Alexandre Hogue, Squaw Creek [1927], oil, 33 1/2 x 29 1/2. painting, southwest art.
Alexandre Hogue, Squaw Creek [1927], oil, 33 1/2 x 29 1/2.

By Alison de Lima Greene

The exhibit Crossing State Lines: Texas Art From the Museum of Fine Arts, Houston, is on view through March 11, 2001, at the Museum of Fine Arts, Houston. Following is an excerpt from the exhibit catalog.
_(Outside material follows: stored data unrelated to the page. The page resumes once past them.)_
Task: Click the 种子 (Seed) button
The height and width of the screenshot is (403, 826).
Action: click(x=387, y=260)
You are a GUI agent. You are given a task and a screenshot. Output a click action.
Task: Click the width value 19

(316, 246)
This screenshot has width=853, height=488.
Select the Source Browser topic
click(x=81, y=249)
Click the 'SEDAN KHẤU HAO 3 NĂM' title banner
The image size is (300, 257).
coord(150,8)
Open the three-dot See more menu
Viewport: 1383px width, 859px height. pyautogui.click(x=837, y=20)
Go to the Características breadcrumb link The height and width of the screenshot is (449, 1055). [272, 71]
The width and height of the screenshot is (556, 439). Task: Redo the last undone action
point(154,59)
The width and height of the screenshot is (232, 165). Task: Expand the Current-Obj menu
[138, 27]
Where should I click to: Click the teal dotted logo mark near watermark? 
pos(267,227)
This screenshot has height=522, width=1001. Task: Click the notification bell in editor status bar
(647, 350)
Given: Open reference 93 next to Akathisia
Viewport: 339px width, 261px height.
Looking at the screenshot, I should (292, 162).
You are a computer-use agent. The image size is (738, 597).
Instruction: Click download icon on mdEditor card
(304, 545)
The first generations of painters to make Texas their home sought to capture the specific quality of their environment. A modest realism characterized their work in opposition to the example set by such artist-explorers as Albert Bierstadt and Thomas Moran, whose monumental canvases embodied the aspirations of America’s western expansion. Julian Onderdonk was among a dynasty of painters that shaped Texas art in the first decades of this century. He received his initial training from his father, Robert Onderdonk, and enrolled at the Art Students League in New York in 1901; that summer he studied under William Merritt Chase at Shinnecock, Long Island. Following his appointment as art advisor to the State Fair of Texas in 1906, Onderdonk began to divide his time between New York and Texas, and in 1909 he returned permanently to San Antonio.

Sunlight and Shadow [see page 154] is characteristic of his landscape compositions. As the title indicates, Onderdonk’s first concern was to record the quality of light that animates the landscape, rather than any specific locale. While lacking the bluebonnets that came to be the artist’s identifying motif in later years, it is one of Onderdonk’s most accomplished early southwestern landscapes, and the combination of atmospheric effects and vivid color harmonies links this work to the international style of late 19th-century plein-air painting.

Julian Onderdonk, Sunlight and Shadow [1910], oil, 16 x 24. painting, southwest art.
Julian Onderdonk, Sunlight and Shadow [1910], oil, 16 x 24.

Raised in Denton, Alexandre Hogue studied at the Minneapolis College of Design, worked as a commercial artist in New York, traveled with Frank Reaugh to West Texas, and in 1920 began to visit Taos, where he became close friends with Ernest Blumenschein. Unlike Benton and other Midwest champions of regionalism, Hogue remained open to Modernist currents, writing admiringly of Rockwell Kent in 1929 for the Southwest Review.

Blumenschein’s and Kent’s rhythmic compositional cadences certainly influenced Hogue’s Squaw Creek; the landscape and fishermen are rendered with an illustrator’s eye for economy of line and silhouette. The setting is a YMCA camp near Glen Rose, south of Dallas, where Hogue led summer art classes in the mid-1920s. Hoping to see Glen Rose transformed into a second Taos, Hogue created this bucolic image of Squaw Creek to promote his aspirations for an artists’ colony in what he described as the “Queen of the Valley.”

Artists devoted to a sense of place offer a complex portrait of Texas, meditating not only on the character of the land but also our identity within it. As the geographer George F. Thompson, writing in 1997, summarized: “What do we mean by place? For those of us who can see, place is the visual composite of the history of an environment. And that environment is a combination of natural and cultural features and processes…. Place is a valuable way to explain who we are as individuals and who we are as a state and nation.”